>>>

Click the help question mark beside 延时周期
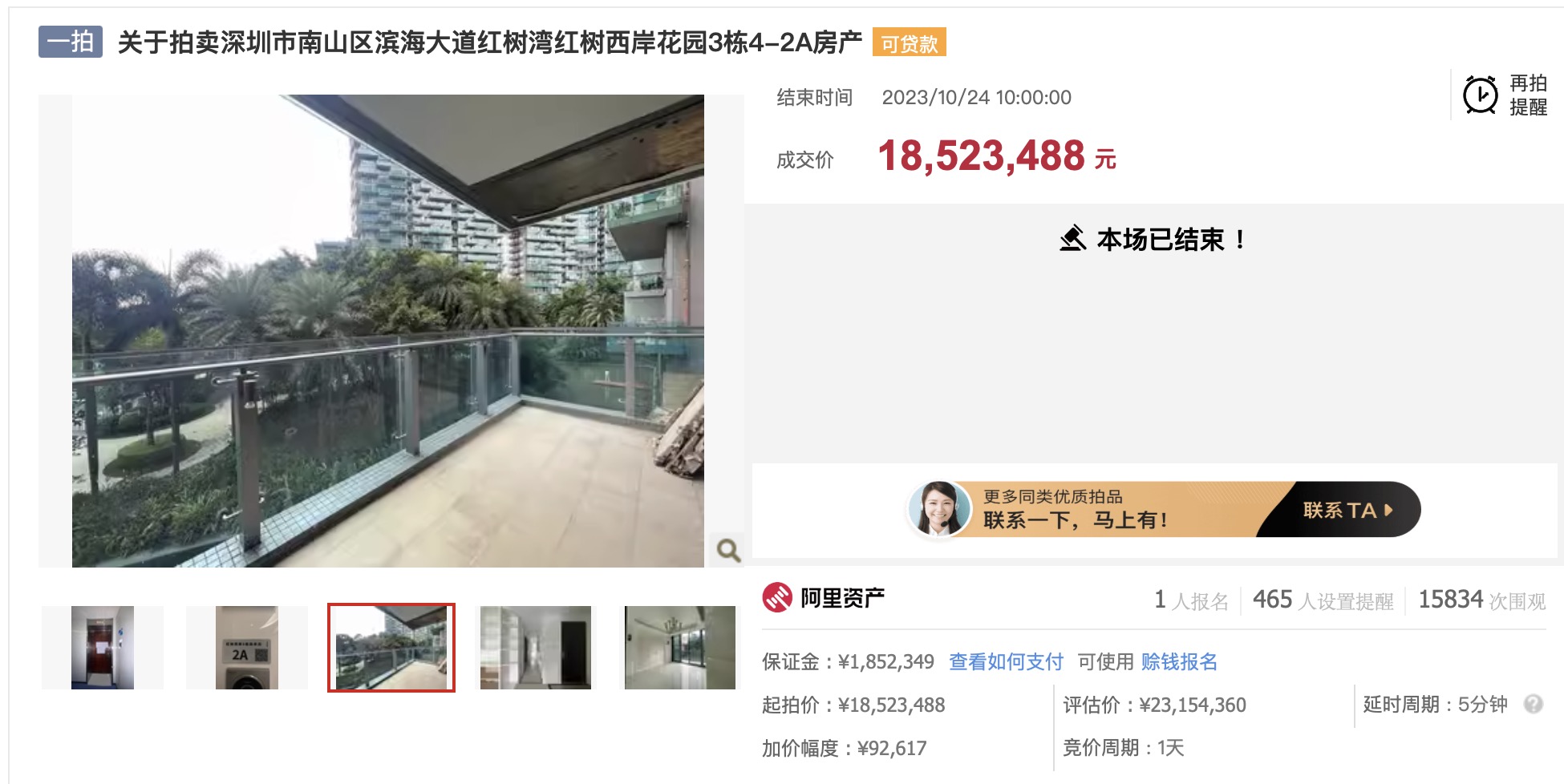 tap(1534, 704)
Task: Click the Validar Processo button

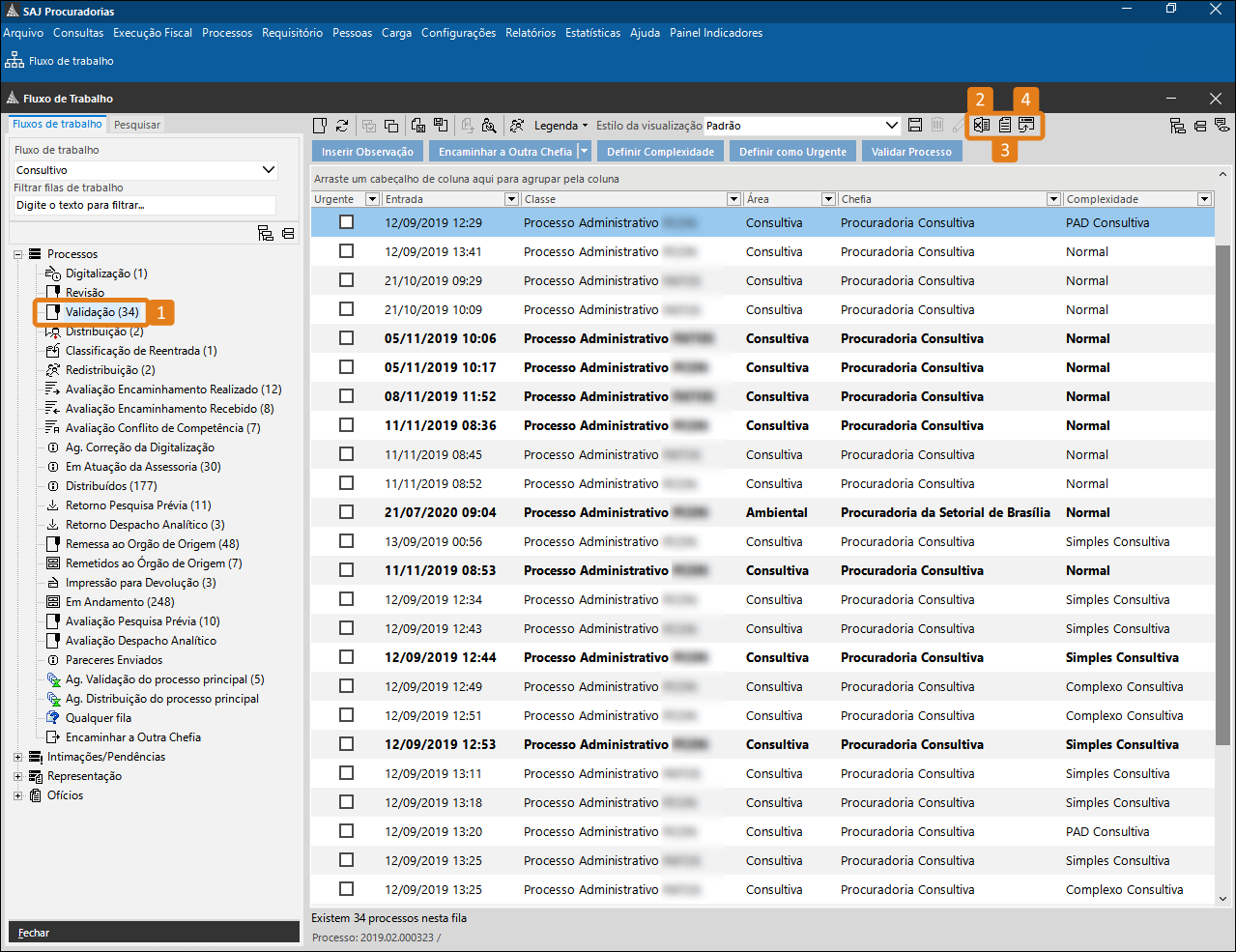Action: 910,152
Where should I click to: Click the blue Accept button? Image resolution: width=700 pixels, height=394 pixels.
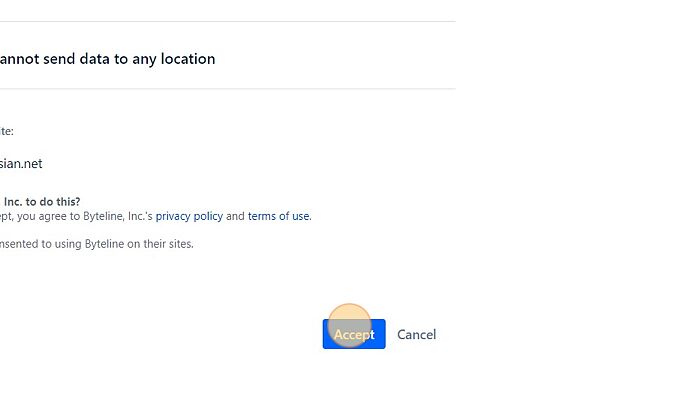click(354, 334)
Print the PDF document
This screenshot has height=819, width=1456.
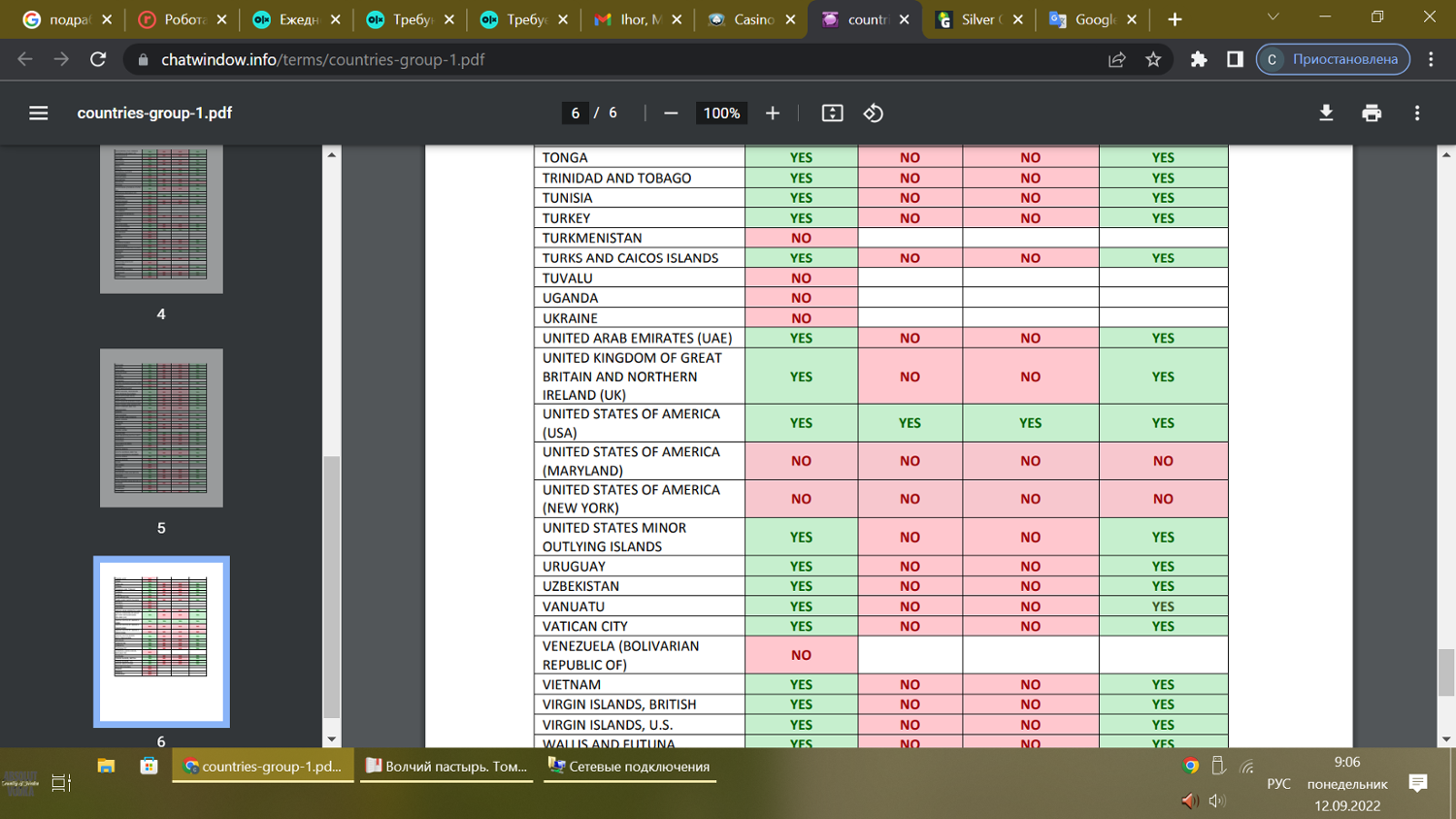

<<<

HOW TO COMPLETE THIS TASK → Begin with the line containing "Task: Click the Validar Processo button" and end with the last line of the material above; return exactly those lines, both ends included, and omit all pictures.

THE ANSWER →
Task: Click the Validar Processo button

Action: 910,152
Where should I click to: Click the blue Accept button? Image resolution: width=700 pixels, height=394 pixels.
click(354, 334)
Print the PDF document
This screenshot has height=819, width=1456.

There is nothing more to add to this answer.